Manhattan (1979) (R)












Oh, poor Woody Allen.
I hope that you could tell the sarcasm with which I wrote the previous sentence, but if not I'm going to assure you that it was most definitely present.
"Manhattan" is one of Woody Allen's crowning acheivement. Critics site it as one of his better, if not his best works. But "Manhattan" to me just seemed like a pity party for the director/screenwriter.
"Manhattan" was the next critically acclaimed Allen film to follow the only one of his films to win Best Picture, "Annie Hall". But the difference between these two movies is striking, much more so than the simple fact that "Manhattan" was filmed in black and white. "Annie Hall" was revolutionary, experimental, and vastly entertaining. "Manhattan" is twisted, not funny, and bleak.
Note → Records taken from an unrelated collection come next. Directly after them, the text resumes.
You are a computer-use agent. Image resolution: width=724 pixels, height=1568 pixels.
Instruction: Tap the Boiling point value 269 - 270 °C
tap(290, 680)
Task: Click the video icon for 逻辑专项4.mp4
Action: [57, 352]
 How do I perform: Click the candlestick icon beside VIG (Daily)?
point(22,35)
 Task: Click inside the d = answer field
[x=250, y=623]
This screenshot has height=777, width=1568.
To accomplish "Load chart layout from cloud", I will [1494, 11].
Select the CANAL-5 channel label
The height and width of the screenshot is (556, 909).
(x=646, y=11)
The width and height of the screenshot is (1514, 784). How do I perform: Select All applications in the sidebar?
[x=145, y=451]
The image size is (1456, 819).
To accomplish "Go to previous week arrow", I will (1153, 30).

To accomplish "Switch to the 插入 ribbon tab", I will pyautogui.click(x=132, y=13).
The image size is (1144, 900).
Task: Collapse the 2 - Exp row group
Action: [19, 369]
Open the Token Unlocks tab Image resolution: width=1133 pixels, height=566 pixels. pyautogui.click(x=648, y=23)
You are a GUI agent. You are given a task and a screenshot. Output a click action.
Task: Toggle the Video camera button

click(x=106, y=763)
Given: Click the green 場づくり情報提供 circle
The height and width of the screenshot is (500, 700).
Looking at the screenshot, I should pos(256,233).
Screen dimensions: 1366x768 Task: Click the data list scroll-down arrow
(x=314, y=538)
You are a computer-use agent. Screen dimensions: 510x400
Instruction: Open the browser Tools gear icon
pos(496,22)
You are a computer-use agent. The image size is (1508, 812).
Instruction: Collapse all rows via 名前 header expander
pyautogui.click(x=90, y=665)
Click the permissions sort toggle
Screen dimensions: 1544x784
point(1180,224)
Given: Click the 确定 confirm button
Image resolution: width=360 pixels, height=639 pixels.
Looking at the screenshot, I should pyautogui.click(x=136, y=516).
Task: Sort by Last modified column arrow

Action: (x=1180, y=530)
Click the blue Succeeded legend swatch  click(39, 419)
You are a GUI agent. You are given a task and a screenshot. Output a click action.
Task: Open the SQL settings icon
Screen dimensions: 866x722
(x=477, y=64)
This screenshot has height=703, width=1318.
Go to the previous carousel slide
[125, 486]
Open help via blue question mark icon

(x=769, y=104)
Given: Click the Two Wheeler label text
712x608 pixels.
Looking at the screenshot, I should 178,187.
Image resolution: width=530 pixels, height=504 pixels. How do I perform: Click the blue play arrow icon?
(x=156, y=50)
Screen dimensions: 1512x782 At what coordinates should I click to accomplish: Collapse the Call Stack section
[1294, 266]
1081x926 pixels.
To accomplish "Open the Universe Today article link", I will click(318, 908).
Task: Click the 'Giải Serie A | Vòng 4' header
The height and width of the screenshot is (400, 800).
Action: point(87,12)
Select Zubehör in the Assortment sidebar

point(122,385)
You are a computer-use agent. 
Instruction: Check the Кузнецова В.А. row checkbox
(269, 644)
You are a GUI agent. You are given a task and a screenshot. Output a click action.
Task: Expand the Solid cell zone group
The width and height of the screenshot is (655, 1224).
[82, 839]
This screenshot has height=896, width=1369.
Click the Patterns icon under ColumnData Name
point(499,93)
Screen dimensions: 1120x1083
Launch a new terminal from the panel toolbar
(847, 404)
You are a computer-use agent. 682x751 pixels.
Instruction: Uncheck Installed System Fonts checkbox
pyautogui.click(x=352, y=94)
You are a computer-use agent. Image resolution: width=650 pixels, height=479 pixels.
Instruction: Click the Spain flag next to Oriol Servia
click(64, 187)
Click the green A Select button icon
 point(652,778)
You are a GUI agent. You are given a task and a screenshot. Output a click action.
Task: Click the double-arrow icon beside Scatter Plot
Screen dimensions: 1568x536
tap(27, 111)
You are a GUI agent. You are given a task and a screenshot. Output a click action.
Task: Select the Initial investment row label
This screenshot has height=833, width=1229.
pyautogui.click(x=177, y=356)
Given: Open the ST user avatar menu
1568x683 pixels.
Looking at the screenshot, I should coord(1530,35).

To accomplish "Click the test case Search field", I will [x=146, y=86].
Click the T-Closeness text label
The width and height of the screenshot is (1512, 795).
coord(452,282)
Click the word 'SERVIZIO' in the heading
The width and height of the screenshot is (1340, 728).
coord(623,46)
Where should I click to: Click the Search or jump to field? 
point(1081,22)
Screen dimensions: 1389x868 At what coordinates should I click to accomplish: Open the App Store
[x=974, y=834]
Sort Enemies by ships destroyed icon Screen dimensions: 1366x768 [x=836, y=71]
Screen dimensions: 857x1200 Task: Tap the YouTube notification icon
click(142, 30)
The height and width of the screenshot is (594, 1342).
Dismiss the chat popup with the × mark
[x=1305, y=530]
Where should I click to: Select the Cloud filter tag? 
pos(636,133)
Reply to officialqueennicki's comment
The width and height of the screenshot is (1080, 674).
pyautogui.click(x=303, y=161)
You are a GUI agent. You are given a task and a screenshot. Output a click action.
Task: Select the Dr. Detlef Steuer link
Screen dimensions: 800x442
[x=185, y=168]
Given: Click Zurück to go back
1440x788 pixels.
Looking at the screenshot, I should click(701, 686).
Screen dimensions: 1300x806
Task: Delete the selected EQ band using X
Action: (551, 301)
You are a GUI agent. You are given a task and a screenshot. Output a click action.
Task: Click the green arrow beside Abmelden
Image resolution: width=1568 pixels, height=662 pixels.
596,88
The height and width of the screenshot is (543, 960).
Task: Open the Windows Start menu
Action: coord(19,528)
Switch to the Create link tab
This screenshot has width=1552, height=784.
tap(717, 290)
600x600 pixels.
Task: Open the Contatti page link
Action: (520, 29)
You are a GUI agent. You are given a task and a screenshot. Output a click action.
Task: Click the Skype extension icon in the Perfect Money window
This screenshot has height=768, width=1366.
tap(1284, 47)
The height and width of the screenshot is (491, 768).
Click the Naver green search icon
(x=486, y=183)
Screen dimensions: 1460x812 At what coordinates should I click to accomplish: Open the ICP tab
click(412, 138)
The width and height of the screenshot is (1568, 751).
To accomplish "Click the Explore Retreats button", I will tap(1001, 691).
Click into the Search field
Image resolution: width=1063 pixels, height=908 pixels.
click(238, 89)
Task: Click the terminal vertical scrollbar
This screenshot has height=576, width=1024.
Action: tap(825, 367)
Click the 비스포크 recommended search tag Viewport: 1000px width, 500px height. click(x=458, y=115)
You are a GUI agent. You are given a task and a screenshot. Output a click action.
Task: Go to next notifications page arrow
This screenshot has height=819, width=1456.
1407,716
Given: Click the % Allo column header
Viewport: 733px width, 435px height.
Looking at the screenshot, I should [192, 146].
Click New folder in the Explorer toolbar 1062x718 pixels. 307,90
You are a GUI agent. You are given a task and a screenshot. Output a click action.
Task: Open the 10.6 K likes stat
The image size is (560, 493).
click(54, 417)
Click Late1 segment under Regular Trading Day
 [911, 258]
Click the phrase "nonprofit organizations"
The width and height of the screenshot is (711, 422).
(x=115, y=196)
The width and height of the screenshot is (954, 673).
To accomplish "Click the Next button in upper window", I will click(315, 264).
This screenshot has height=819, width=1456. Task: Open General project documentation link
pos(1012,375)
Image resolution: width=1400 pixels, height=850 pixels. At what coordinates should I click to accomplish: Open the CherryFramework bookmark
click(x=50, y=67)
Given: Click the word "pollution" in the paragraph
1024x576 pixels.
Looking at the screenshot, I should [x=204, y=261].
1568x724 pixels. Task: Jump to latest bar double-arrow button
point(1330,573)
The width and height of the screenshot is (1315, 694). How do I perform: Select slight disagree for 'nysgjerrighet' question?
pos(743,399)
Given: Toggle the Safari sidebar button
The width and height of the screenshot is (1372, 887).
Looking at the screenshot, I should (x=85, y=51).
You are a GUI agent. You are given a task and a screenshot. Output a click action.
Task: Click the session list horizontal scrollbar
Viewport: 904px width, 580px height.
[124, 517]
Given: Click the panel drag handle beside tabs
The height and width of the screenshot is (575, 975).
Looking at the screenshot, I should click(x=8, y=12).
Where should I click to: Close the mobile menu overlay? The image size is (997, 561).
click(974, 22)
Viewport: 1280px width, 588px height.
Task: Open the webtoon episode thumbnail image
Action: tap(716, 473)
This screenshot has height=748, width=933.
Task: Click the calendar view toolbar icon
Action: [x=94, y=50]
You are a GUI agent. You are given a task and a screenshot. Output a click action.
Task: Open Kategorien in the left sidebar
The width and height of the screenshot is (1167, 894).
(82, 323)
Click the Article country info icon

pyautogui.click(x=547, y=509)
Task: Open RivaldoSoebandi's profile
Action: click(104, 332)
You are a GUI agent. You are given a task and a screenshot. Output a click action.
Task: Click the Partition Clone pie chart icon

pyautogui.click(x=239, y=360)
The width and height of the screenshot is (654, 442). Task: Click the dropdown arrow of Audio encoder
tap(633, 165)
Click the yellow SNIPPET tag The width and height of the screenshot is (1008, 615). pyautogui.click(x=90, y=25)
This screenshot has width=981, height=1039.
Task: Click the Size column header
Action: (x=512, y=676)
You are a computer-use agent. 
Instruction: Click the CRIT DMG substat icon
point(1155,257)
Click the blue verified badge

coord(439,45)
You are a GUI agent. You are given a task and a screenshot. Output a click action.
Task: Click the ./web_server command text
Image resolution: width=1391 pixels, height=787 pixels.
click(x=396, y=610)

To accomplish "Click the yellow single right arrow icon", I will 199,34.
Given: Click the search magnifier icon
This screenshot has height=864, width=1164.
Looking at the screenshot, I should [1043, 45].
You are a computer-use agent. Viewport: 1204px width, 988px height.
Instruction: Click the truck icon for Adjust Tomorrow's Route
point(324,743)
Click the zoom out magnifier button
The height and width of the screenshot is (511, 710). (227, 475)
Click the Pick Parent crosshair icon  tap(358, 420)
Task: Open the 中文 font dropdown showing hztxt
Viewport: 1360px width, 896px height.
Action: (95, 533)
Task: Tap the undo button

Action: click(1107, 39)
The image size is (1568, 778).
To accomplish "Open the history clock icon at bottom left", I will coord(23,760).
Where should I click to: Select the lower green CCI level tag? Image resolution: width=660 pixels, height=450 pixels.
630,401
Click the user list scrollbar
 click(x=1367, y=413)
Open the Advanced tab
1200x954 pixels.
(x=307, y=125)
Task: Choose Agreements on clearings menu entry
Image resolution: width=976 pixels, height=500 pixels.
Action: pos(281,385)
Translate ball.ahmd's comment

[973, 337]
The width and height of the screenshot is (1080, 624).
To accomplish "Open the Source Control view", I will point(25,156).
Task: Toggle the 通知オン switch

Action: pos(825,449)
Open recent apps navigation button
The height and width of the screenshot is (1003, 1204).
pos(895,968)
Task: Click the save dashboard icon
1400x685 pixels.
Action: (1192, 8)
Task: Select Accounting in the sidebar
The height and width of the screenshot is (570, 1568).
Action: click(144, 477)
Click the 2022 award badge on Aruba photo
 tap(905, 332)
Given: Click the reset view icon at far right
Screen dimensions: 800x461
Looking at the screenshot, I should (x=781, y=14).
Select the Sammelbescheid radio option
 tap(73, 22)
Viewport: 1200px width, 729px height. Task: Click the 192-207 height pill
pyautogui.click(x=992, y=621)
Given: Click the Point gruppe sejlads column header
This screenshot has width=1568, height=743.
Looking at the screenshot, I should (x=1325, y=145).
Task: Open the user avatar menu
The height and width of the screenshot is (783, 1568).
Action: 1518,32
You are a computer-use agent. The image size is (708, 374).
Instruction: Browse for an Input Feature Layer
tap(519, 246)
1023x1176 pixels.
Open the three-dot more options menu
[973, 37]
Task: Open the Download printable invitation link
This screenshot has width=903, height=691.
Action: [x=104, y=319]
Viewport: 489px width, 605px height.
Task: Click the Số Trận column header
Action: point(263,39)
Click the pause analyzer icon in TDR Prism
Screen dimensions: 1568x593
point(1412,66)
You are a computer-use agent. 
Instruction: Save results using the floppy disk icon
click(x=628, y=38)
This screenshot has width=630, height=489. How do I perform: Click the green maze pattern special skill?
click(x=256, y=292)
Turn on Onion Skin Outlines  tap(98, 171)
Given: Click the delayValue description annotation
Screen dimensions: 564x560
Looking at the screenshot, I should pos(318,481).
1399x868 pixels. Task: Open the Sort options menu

Isaac (Woody Allen) is a comedy screenwriter. He's a self proclaiming neurotic who just happens to be in a relationship with a 17 year old girl named Tracy. Now Tracy is old beyond her years but no one can see that but the viewer. Just because of her youth, Isaac assumes that she can't comprehend what true love really is. He knows that the relationship will end eventually but she's hoping for much more. Even at her young age she's ready to settle down and start a healthy lifestyle with someone, and Isaac appears to be the best candidate. Isaac is trying to start writing a book and after realizing that the puff scripts that he's been pumping out don't really amount to much, he quits his job to focus solely on his book.
Then there's Isaac's best friend Yale. Yale's been married twelve years to his wife but he's having an affair with Mary (the usual Allen suspect, Diane Keaton). When Isaac first meets Mary he absolutely despises her. She contradicts everything he says and randomly remarks about her birthplace of Philadelphia, like that has any bering on the conversation.
But as time wears on and as situations come about in peculiar ways, Isaac starts to fall in love with Mary. He realizes that he's going to have to cut things off with Tracy so he does.
This all piles up, plus the fact that his ex-wife Jill (Meryl Streep), who left him for another woman, is writing a book about their marriage.
(From here on out, there are SPOILERS)
Isaac's relationship with Tracy seems to be a carbon copy of Allen's own relationships with Harlene Rosen, who was only sixteen when Allen married her.
Let's face it, it's hard to feel anything else than a little bit uncomfortable during the scenes in which Tracy and Isaac are passionately kissing and discussing their sexual encounters. Nothing explicit is shown but everything is heavily implied by dialogue in latter scenes.
So after Isaac dumps Tracy and Yale and Mary break it off, he feels free to start things up with Mary. But things don't go according to plans.
After many weeks of great passion and love, Mary decides that she's still in love with Yale and returns to him.
Isaac is left stunned, and realizes that the biggest mistake he ever made was leaving Tracy who he returns to just as she's leaving the country to study abroad. She leaves and we see Manhattan once more before the ending credits.
Rather than the usual quirk and kick that I get from Allen films, this one seemed way too much like an autobiography and a preachy one at that. It's clear that Allen was trying to justify all the things that he had done but it didn't entertain me. I felt bogged down by all the relationships and all the let downs.
For a comedy "Manhattan" has no laughs is rather depressing.
Rather than feel empathy for Isaac, I just wanted him to get his life together.
He never does and I came out of the movie disappointed.